→ **Stated exercise**: Rewrite everything in the listing from the line containing "What are the" down to the line containing "Hide is located at coordinates (1327, 521).", replacing "screenshot" with "screen capture" and leaving the rest unchanged.

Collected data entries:
** START **
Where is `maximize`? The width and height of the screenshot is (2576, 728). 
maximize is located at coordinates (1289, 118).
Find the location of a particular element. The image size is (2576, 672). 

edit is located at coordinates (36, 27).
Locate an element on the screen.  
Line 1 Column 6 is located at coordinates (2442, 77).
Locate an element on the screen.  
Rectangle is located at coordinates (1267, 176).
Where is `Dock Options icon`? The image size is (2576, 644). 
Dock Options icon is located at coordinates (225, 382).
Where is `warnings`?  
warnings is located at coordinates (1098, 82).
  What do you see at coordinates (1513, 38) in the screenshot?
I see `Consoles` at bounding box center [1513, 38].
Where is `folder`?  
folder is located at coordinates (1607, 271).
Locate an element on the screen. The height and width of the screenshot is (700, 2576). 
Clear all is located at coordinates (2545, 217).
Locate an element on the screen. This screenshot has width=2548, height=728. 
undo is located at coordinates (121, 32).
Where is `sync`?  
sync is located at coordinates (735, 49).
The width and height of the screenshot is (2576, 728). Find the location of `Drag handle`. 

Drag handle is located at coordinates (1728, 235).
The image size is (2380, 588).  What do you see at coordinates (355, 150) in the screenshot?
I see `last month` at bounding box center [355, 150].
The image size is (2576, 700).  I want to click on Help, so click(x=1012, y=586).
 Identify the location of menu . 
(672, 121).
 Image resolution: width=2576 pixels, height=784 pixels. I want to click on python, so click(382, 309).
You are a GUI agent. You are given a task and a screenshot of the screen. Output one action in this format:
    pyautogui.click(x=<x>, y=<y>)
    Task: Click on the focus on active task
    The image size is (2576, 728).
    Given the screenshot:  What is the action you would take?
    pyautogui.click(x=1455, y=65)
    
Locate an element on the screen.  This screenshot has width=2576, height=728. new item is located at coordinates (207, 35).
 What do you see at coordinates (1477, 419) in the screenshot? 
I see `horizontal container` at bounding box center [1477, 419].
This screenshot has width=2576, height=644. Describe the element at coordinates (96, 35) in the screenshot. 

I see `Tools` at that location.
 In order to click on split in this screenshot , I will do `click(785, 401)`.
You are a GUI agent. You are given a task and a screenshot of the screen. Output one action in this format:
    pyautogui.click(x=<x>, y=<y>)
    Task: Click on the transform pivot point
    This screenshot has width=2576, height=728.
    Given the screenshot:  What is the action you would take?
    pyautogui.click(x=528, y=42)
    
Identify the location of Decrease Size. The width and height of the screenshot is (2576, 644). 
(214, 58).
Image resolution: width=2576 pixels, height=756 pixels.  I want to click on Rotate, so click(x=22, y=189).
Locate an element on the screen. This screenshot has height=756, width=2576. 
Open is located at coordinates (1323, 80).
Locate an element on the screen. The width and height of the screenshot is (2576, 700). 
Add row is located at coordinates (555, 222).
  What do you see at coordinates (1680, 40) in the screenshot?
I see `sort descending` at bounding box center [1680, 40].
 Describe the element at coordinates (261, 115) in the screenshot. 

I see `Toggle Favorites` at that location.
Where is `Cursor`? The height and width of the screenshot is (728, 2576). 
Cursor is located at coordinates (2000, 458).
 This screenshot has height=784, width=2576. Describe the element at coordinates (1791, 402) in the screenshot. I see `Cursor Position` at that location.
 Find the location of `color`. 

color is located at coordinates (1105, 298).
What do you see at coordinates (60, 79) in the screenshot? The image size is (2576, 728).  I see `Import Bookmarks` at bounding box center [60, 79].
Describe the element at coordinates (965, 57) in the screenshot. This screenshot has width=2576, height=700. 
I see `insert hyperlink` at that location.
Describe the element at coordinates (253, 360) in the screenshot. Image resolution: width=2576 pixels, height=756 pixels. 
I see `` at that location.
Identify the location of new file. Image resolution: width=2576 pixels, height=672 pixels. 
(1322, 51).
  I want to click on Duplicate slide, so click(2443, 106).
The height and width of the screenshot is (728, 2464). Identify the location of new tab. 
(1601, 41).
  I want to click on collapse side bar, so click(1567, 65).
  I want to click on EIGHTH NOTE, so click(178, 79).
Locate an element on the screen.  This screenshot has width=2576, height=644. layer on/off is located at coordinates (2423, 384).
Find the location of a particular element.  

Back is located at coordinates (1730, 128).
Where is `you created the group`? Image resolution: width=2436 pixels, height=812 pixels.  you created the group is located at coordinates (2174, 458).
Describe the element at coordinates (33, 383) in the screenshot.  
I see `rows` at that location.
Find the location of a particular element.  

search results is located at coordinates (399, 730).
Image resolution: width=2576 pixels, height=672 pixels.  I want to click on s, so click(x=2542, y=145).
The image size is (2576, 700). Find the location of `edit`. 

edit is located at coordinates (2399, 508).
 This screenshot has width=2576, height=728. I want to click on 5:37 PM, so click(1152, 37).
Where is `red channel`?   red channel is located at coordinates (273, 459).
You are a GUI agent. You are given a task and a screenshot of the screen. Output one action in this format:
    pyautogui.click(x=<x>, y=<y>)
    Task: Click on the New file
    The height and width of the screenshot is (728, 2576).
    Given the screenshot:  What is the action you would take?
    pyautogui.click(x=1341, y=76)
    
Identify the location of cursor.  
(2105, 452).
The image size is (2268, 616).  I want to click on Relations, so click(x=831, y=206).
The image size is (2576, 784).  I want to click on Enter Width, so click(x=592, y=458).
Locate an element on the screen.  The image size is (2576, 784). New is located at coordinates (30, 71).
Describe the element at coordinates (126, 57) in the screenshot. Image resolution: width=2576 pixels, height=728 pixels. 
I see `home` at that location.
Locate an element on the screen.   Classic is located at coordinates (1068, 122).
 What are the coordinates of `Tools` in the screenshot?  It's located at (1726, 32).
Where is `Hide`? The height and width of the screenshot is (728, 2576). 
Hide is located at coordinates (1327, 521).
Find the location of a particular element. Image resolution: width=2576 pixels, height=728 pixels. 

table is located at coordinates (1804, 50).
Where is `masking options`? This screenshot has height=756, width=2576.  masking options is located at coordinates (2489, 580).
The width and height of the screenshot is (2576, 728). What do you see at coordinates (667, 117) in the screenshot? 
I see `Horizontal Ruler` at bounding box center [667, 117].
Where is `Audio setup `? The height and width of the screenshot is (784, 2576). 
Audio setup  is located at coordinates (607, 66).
** END **
→ **Result below**:
 What are the coordinates of `Tools` in the screen capture?  It's located at (1726, 32).
Where is `Hide`? The height and width of the screen capture is (728, 2576). 
Hide is located at coordinates (1327, 521).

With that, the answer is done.